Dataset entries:
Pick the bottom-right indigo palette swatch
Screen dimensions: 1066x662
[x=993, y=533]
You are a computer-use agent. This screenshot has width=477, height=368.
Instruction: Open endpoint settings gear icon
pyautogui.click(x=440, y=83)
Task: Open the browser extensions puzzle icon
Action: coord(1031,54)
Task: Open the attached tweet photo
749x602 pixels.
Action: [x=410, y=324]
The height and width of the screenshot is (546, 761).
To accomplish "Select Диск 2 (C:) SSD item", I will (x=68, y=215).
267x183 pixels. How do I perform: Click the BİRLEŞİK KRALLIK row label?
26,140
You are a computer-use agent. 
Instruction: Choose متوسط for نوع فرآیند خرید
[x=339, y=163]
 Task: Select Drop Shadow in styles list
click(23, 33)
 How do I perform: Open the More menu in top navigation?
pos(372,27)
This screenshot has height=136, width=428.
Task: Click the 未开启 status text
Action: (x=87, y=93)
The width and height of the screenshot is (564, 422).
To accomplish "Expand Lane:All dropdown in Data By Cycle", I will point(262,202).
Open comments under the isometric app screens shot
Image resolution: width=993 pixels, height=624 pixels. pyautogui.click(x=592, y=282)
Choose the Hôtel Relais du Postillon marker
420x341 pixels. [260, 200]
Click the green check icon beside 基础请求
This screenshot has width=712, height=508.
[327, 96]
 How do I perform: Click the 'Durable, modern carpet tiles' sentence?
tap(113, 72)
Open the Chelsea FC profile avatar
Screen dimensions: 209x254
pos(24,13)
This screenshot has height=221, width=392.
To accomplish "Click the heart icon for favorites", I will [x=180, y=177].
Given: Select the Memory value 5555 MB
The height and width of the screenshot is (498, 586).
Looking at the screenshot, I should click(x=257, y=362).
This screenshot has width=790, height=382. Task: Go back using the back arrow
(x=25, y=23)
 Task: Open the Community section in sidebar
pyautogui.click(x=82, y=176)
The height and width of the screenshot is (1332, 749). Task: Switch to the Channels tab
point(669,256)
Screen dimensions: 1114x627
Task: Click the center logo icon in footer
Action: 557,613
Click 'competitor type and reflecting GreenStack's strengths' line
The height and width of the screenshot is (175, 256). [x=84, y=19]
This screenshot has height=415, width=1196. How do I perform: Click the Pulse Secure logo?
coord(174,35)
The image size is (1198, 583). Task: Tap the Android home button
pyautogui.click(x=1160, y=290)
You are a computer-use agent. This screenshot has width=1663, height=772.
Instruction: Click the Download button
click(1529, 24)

§ **Problem**
What is needed is an exact restatement of every record above.

§ **Reply**
Pick the bottom-right indigo palette swatch
Screen dimensions: 1066x662
[x=993, y=533]
You are a computer-use agent. This screenshot has width=477, height=368.
Instruction: Open endpoint settings gear icon
pyautogui.click(x=440, y=83)
Task: Open the browser extensions puzzle icon
Action: coord(1031,54)
Task: Open the attached tweet photo
749x602 pixels.
Action: [x=410, y=324]
The height and width of the screenshot is (546, 761).
To accomplish "Select Диск 2 (C:) SSD item", I will (x=68, y=215).
267x183 pixels. How do I perform: Click the BİRLEŞİK KRALLIK row label?
26,140
You are a computer-use agent. 
Instruction: Choose متوسط for نوع فرآیند خرید
[x=339, y=163]
 Task: Select Drop Shadow in styles list
click(23, 33)
 How do I perform: Open the More menu in top navigation?
pos(372,27)
This screenshot has height=136, width=428.
Task: Click the 未开启 status text
Action: (x=87, y=93)
The width and height of the screenshot is (564, 422).
To accomplish "Expand Lane:All dropdown in Data By Cycle", I will point(262,202).
Open comments under the isometric app screens shot
Image resolution: width=993 pixels, height=624 pixels. pyautogui.click(x=592, y=282)
Choose the Hôtel Relais du Postillon marker
420x341 pixels. [260, 200]
Click the green check icon beside 基础请求
This screenshot has width=712, height=508.
[327, 96]
 How do I perform: Click the 'Durable, modern carpet tiles' sentence?
tap(113, 72)
Open the Chelsea FC profile avatar
Screen dimensions: 209x254
pos(24,13)
This screenshot has height=221, width=392.
To accomplish "Click the heart icon for favorites", I will [x=180, y=177].
Given: Select the Memory value 5555 MB
The height and width of the screenshot is (498, 586).
Looking at the screenshot, I should click(x=257, y=362).
This screenshot has width=790, height=382. Task: Go back using the back arrow
(x=25, y=23)
 Task: Open the Community section in sidebar
pyautogui.click(x=82, y=176)
The height and width of the screenshot is (1332, 749). Task: Switch to the Channels tab
point(669,256)
Screen dimensions: 1114x627
Task: Click the center logo icon in footer
Action: 557,613
Click 'competitor type and reflecting GreenStack's strengths' line
The height and width of the screenshot is (175, 256). [x=84, y=19]
This screenshot has height=415, width=1196. How do I perform: Click the Pulse Secure logo?
coord(174,35)
The image size is (1198, 583). Task: Tap the Android home button
pyautogui.click(x=1160, y=290)
You are a computer-use agent. This screenshot has width=1663, height=772.
Instruction: Click the Download button
click(1529, 24)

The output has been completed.